A plan that covers too large a percentage of the employer's work force will not benefit a "select group."

Significant Development in Demery v. Extebank Deferred Compensation Plan (B), 216 F.3d 283 (2d Cir. 2000), the Second Circuit concluded that a plan could still qualify as a "top hat" plan even though (i) more than 15% of the employees were eligible to participate, and (ii) two or three of the participants were neither highly compensated nor management employees. Thus, while the old rule of thumb was 5% (based on Belka); Extebank appears to allow for up to 15% eligibility.

The Second Circuit determined that the term "primarily" applies to both benefits and participants.
Small number of participants who don't meet Top Hat definition will not taint the plan.

Court considered qualitative factors in determining a Top Hat Group:

- Ability to influence plan.
- Quality of plan benefits.
- Supplement to existing plan.
- Purpose of plan.

Court considered quantitative factors:

- Calculation of Select Group Fraction – number of eligible divided by workforce. Extebank found 15.34% is ". . . near [the] upper limit."
- But see how the Second Circuit in Gallione v. Flaherty 70 F. 3d 724 (1995) increased the size of the group but reduced its percentage by utilizing a large workforce.

Another Case: Gallione v.

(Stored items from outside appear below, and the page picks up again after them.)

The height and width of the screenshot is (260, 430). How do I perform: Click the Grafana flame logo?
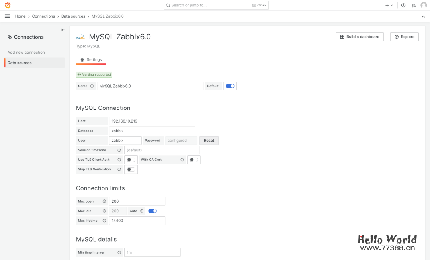(8, 5)
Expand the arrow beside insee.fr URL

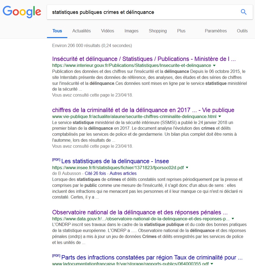pyautogui.click(x=187, y=168)
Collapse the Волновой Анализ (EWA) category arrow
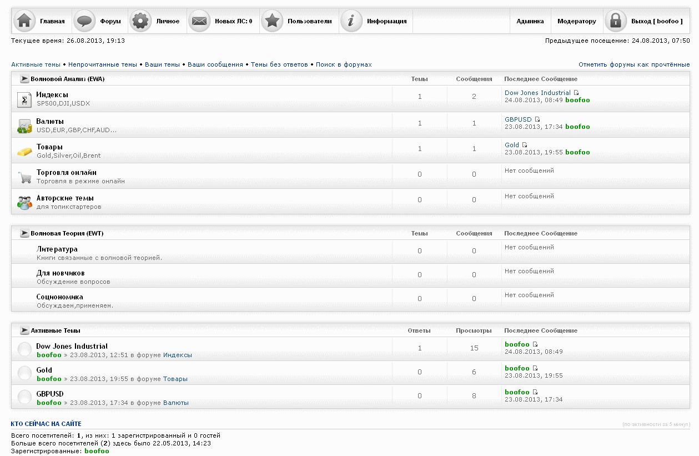Image resolution: width=699 pixels, height=456 pixels. (x=24, y=79)
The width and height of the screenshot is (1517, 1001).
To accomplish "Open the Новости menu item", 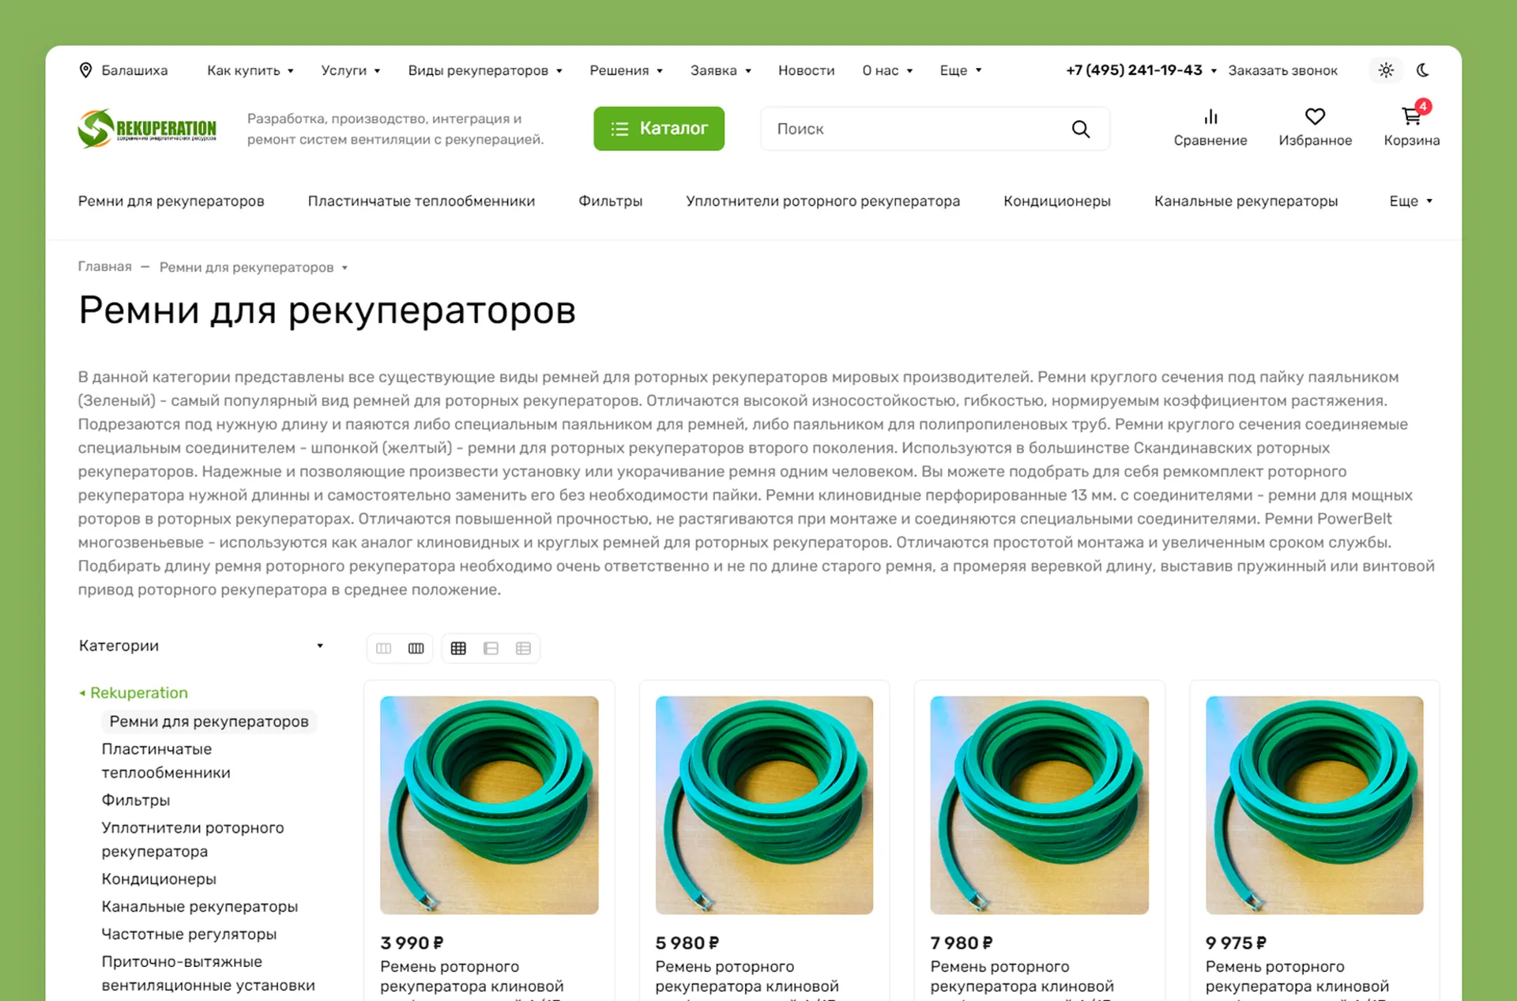I will click(x=806, y=70).
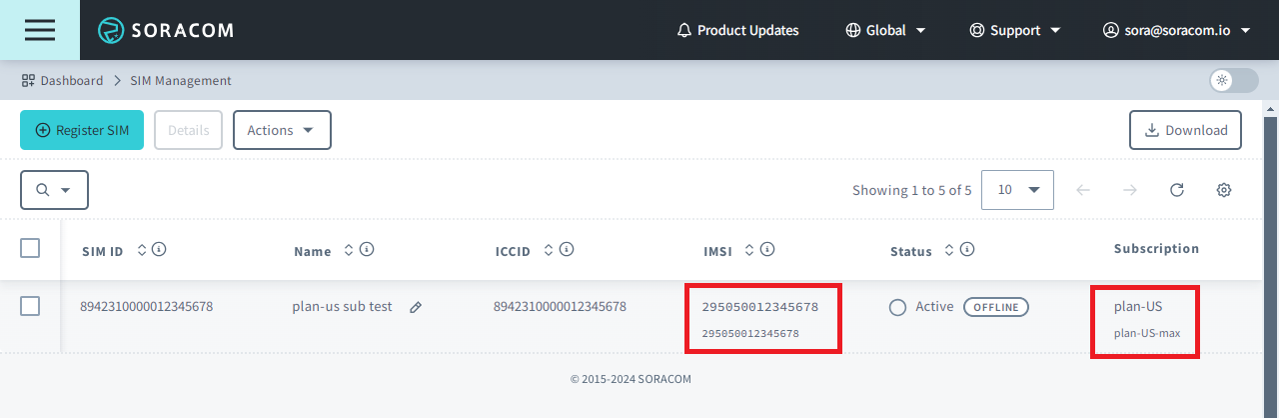
Task: Sort table by Name column arrows
Action: click(349, 250)
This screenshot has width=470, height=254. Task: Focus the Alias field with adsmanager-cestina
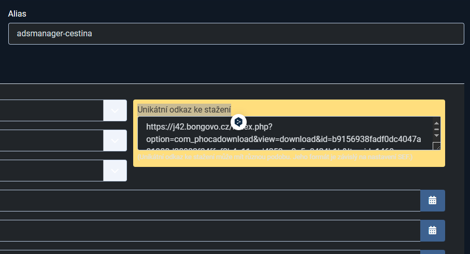[236, 34]
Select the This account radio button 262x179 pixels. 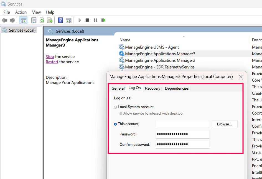(115, 124)
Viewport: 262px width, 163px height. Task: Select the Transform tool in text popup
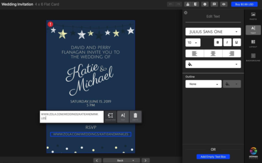coord(110,116)
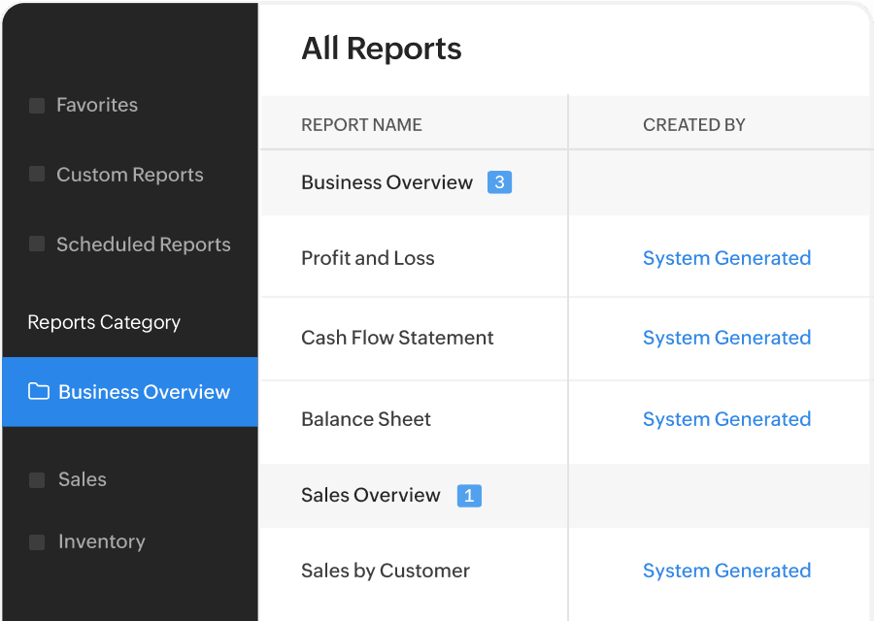
Task: Open the Profit and Loss report
Action: [368, 258]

Flaherty, 70 F.3d 724. Court refers to number of members in the union when considering plan established for union management.

There does not appear to be an adoption by the DOL of the "highly compensated employee" definition found at IRC § 414(q).

DOL Advisory Opinion 90-14A. The DOL has, however, indicated that a "top hat" group consists of those individuals who have the ability to affect or substantially influence the design and operation of the deferred compensation plan. DOL Advisory Opinion 90-14A (May 8, 1990).

No DOL Regulations. Top Hat regulations are apparently not a priority with the DOL. DOL has announced that it is discontinuing its efforts to develop regulations. The announcement does not indicate whether the regulations project has been permanently withdrawn.

===ERISA exemptions for Top Hat plans===

Top Hat plans are exempt from the following ERISA provisions:

- Participation – ERISA Section 201(2).
- Vesting – ERISA Section 201(2).
- Benefit Accrual – ERISA Section 201(2).
- Minimum Funding – ERISA Section 301(a) (3).
- Fiduciary Requirements and Obligations – ERISA Section 401(a) (1).

===ERISA requirements that apply to Top Hat plans===

Top Hat plans must comply with the following ERISA provisions:

- Reporting and disclosure. ERISA Section 101. This is satisfied by filing with DOL a statement which includes (i) the employer's name, address, employer identification number, (ii) a statement that the plan is maintained primarily for the purpose of providing deferred compensation for a select group of management or highly compensated employees, and (iii) the number of plans and the number of employees in each plan. The employer can be required to provide documents to DOL if requested.
- Claims procedure under ERISA Section 503. "In addition, although the question is far from clear, the plan may be subject to the requirement of providing a claims procedure."

===Unfunded excess benefit plans===

An unfunded excess benefit plan is defined as a plan solely to provide benefits for certain employees and solely to provide benefits in excess of the limits under IRC § 415.

===Employee-created plan===

Also note that in certain situations, employee-created plans should avoid ERISA.